Bir erkeğin kadınları tamamen anlaması hiçbir koşulda mümkün olmasa da , bu mertebenin en yakınına ulaşabilen bir yazar Mehmet Eroğlu, çok iyi çözümlemiş kadınları. Öyle kadın portreleri anlatıyor ki bu kitabında "hayır yahu, bu kadarı da olmaz" demiyorsunuz. Ayrıca pozitif ayrımcılık yapıyor kadınlara, genellikle erkekler daha silik karakterler kitapta; böyle erkek egemen bir toplumda bunu yapması bile çok büyük iş bence.

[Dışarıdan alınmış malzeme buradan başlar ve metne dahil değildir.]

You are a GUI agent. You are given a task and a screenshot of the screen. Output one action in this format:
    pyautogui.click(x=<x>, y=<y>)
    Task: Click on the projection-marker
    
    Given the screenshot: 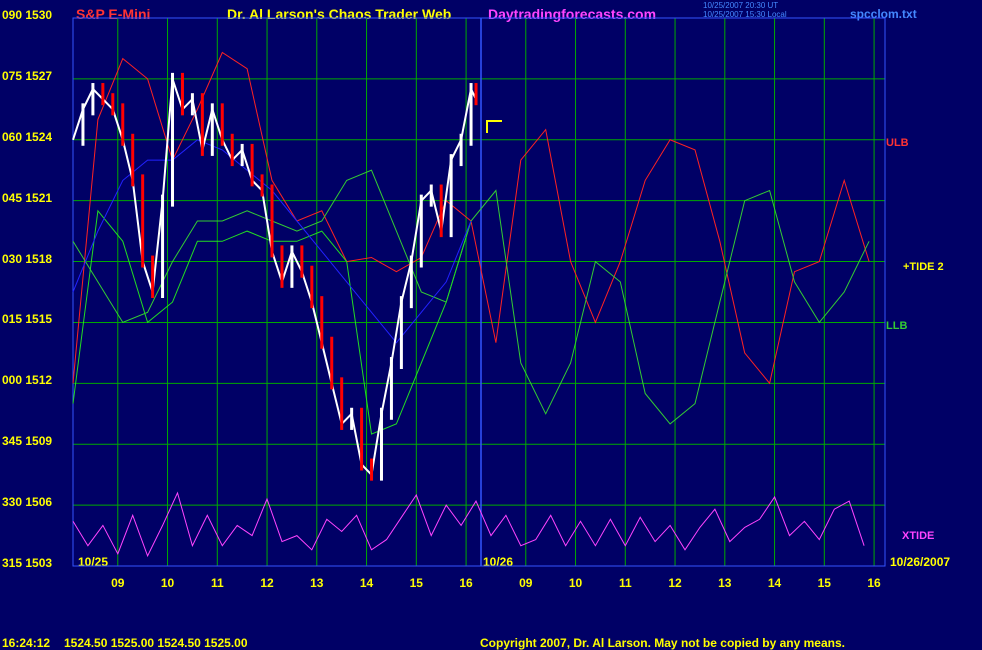 What is the action you would take?
    pyautogui.click(x=494, y=126)
    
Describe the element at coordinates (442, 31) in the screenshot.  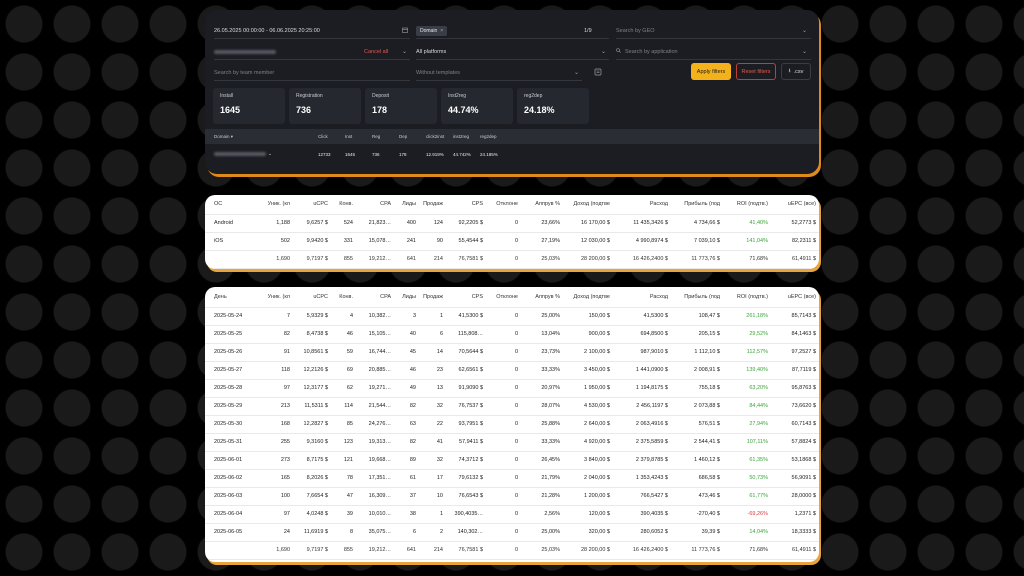
I see `chip-close-icon: ×` at that location.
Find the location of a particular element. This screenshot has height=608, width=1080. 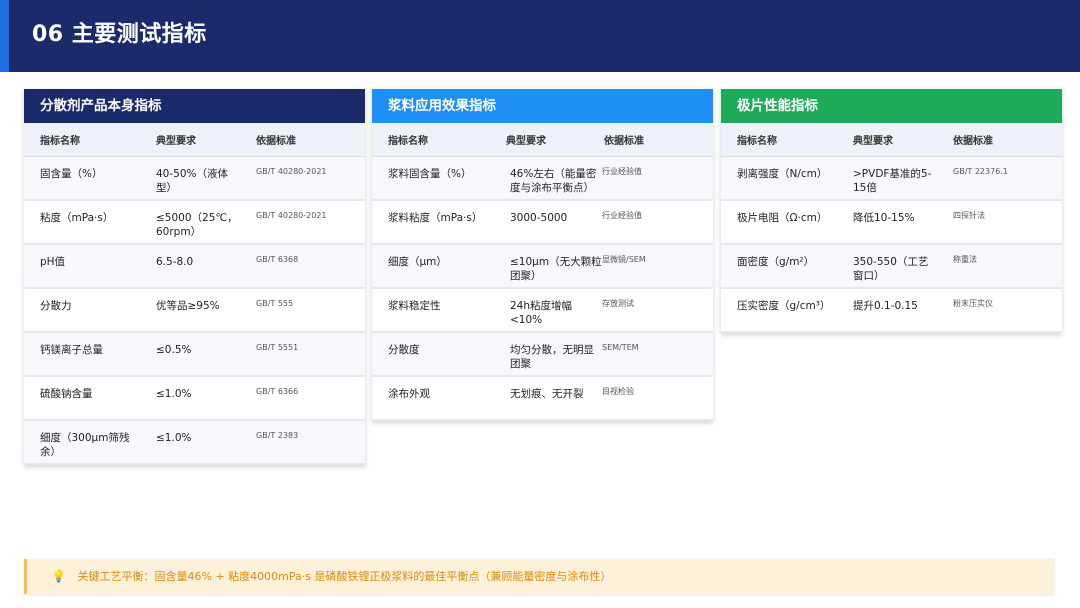

cell-name: 细度（300μm筛残余） is located at coordinates (85, 445).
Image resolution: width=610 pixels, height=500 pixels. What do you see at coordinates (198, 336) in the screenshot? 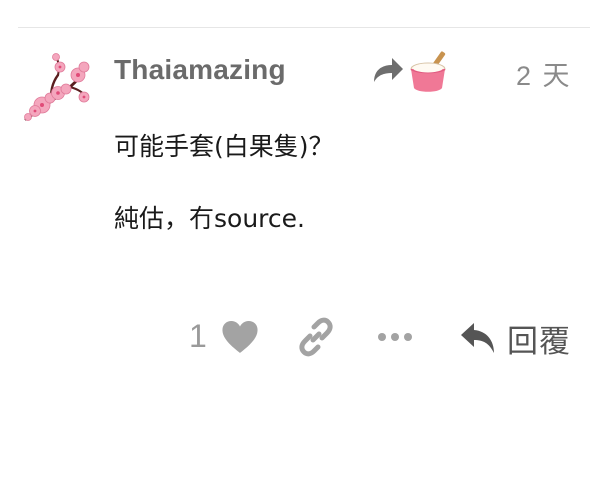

Kitabımız da tam burada başlıyor, etrafındaki dört kadının yaptıklarıyla on gün içinde hayatı baştan aşağı değişen eski avukat yeni dedektif Sadık'ın macerasına bodoslama dalıyorsunuz. Polisiye romanları spoiler vermeden detaylıca anlatmak maalesef mümkün değil benim açımdan, o yüzden burada kesiyorum içerik ile ilgili incelememi.
Bildiğim kadarıyla Mehmet Eroğlu'nun yazdığı ilk polisiye roman ve sizi temin ederim bir solukta okunuyor, anlatım dili gene kusursuz, karakter tasvirleri gene muazzam, merakınızı hep üst düzeyde tutuyor, Dostoyevski alıntıları yer yer gülümsetip yer yer hüzünlendiriyor ve bana göre oldukça başarılı ve açıkta nokta kalmayan bir finalle de kapanışı yapıyor kitap. Gerçek bir Mehmet Eroğlu başyapıtı, Polisiye seviyorsanız mutlaka okuyun, sevmiyorsanız bile Mehmet Eroğlu'na bir şans verin. İnanın pişman olmayacaksınız.